米苦荞果壳率及其相关性状的遗传研究
|
摘要
以薄壳黑米荞BRT2016-1和迟开裂型黑米荞BRT2016-2为母本、厚壳不落粒野苦荞WT2016-1和长黑粒苦荞T2016-1为父本,组配成3类杂交组合(A、B、C),对杂交组合F_2和F_3群体果壳率、粒长、粒宽、粒重、果仁重、粒长/粒宽(长/宽)6个目标性状进行广义遗传力、狭义遗传力、相关性和通径分析。结果表明,各组合果壳率广义遗传力平均为0.71,组合间变幅为0.42~0.91;狭义遗传力平均为0.18,组合间变幅为0.07~0.27;广义遗传力与狭义遗传力数值相差极大。与果壳率相关的5个目标性状(粒长、粒宽、粒重、果仁重、长/宽)组合间的广义遗传力分别为0.84、0.89、0.90、0.78、0.71,狭义遗传力分别为0.32、0.30、0.25、0.21、0.28。
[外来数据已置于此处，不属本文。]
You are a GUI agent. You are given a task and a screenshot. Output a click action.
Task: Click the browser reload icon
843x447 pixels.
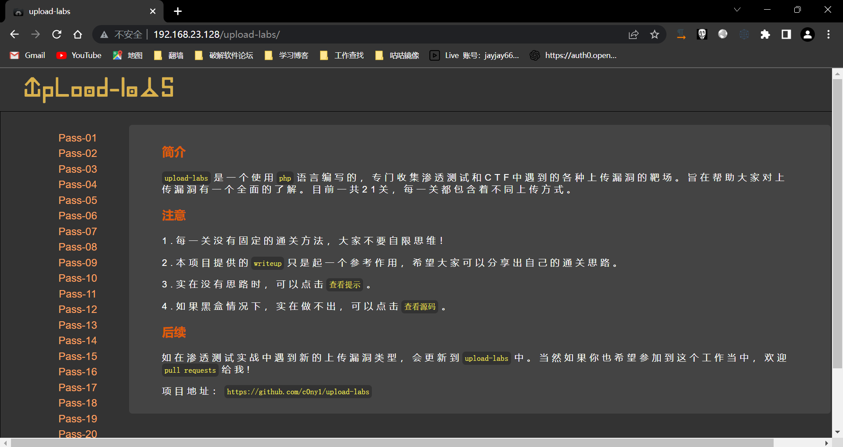[57, 34]
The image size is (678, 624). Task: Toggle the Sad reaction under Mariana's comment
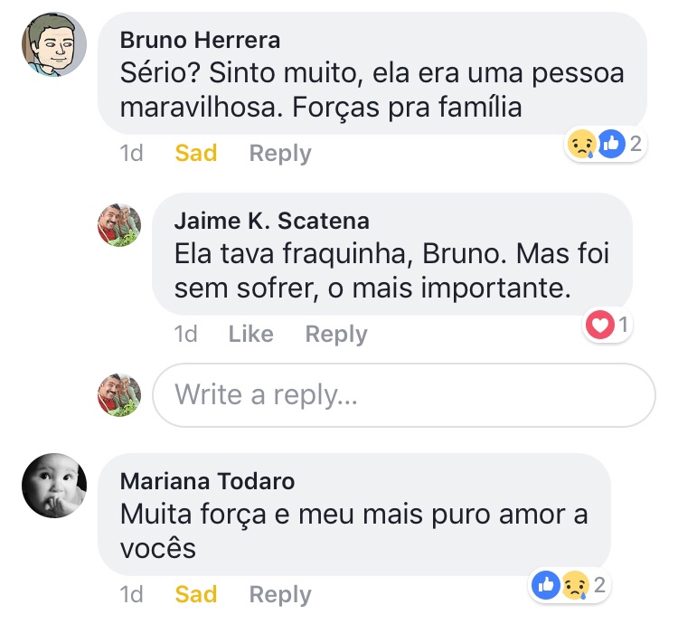(x=196, y=595)
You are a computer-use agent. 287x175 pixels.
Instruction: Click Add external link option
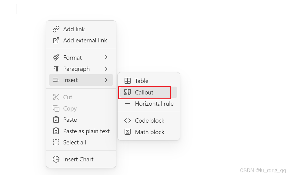tap(81, 40)
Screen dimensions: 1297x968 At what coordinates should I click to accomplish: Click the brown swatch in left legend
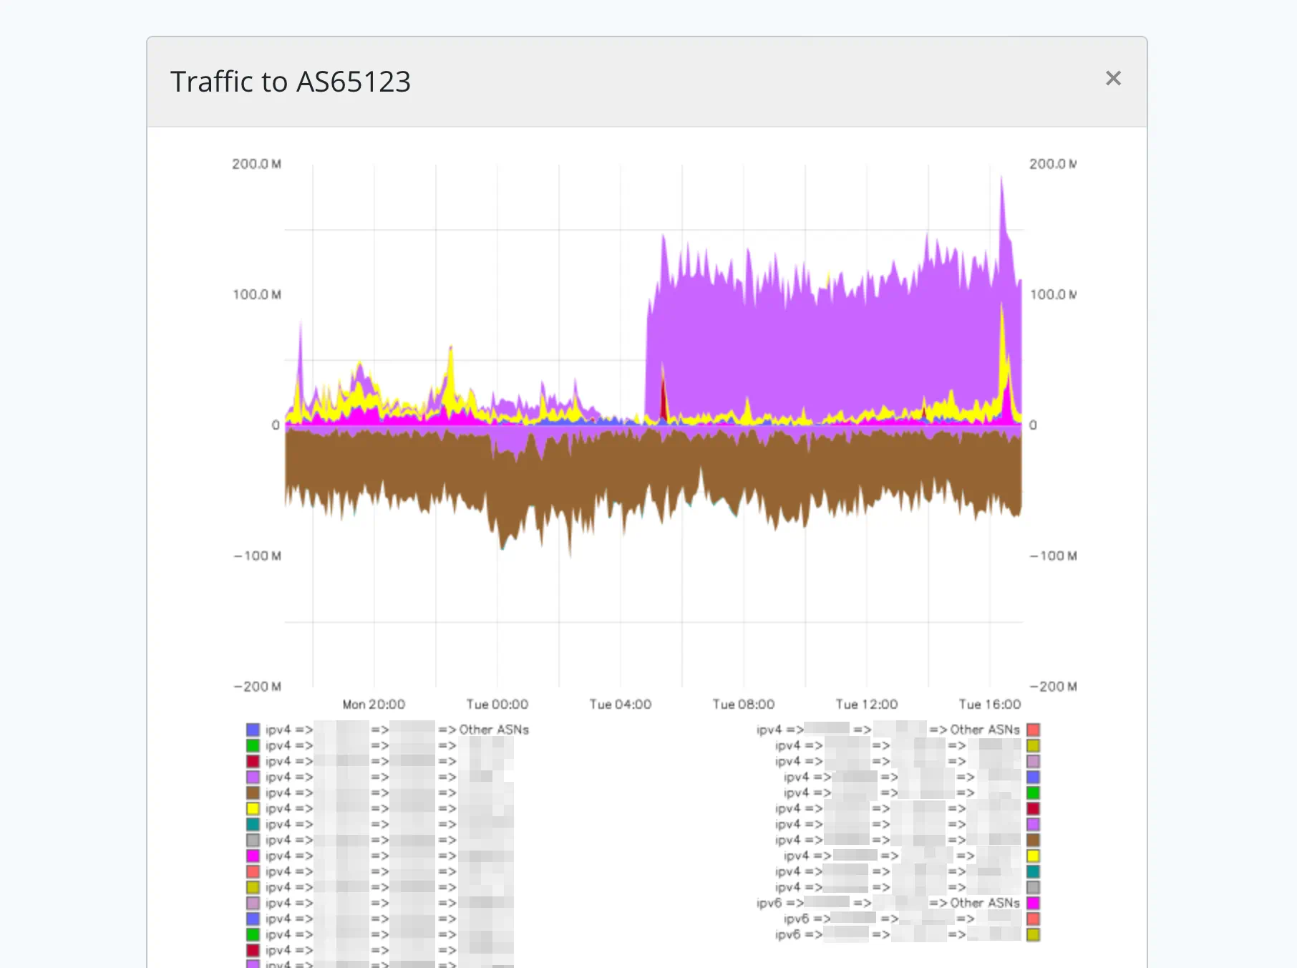tap(253, 793)
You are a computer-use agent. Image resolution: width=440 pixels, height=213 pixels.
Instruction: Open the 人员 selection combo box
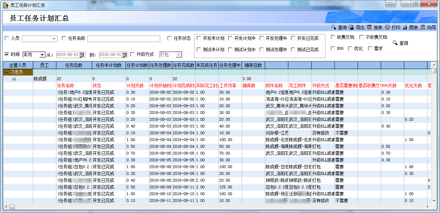coord(54,39)
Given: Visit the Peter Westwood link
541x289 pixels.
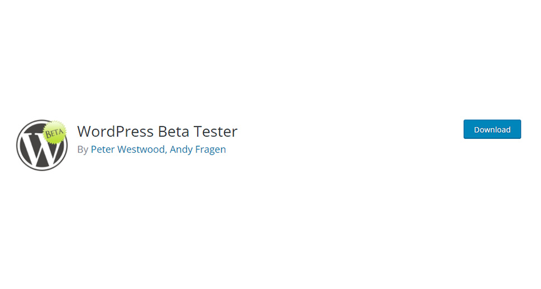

相关性分析表明,果壳率与粒长、粒宽、粒重的平均正相关性均达显著水平,其中,F_2植株中,平均相关系数依次为0.077、0.145、0.099;F_3家系中,平均相关系数分别为0.177、0.253、0.428。果壳率与果仁重在组合A和组合C中呈负相关关系,果仁重越大,果壳率越小。通径分析表明,粒重和果仁重对果壳率直接效应最大,前者为正效应,后者为负效应,两个性状5个组合的F_2植株平均直接效应分别为4.072、-4.087,平均间接效应分别为5.574、-5.570,F_3家系平均直接效应分别为1.284、-1.251,平均间接效应分别为2.526、-2.524,且间接效应均大于直接效应。因此,低果壳率的选择应着重考虑粒重、果仁重两个性状的效应,且需兼顾粒长、粒宽、长/宽性状的选择。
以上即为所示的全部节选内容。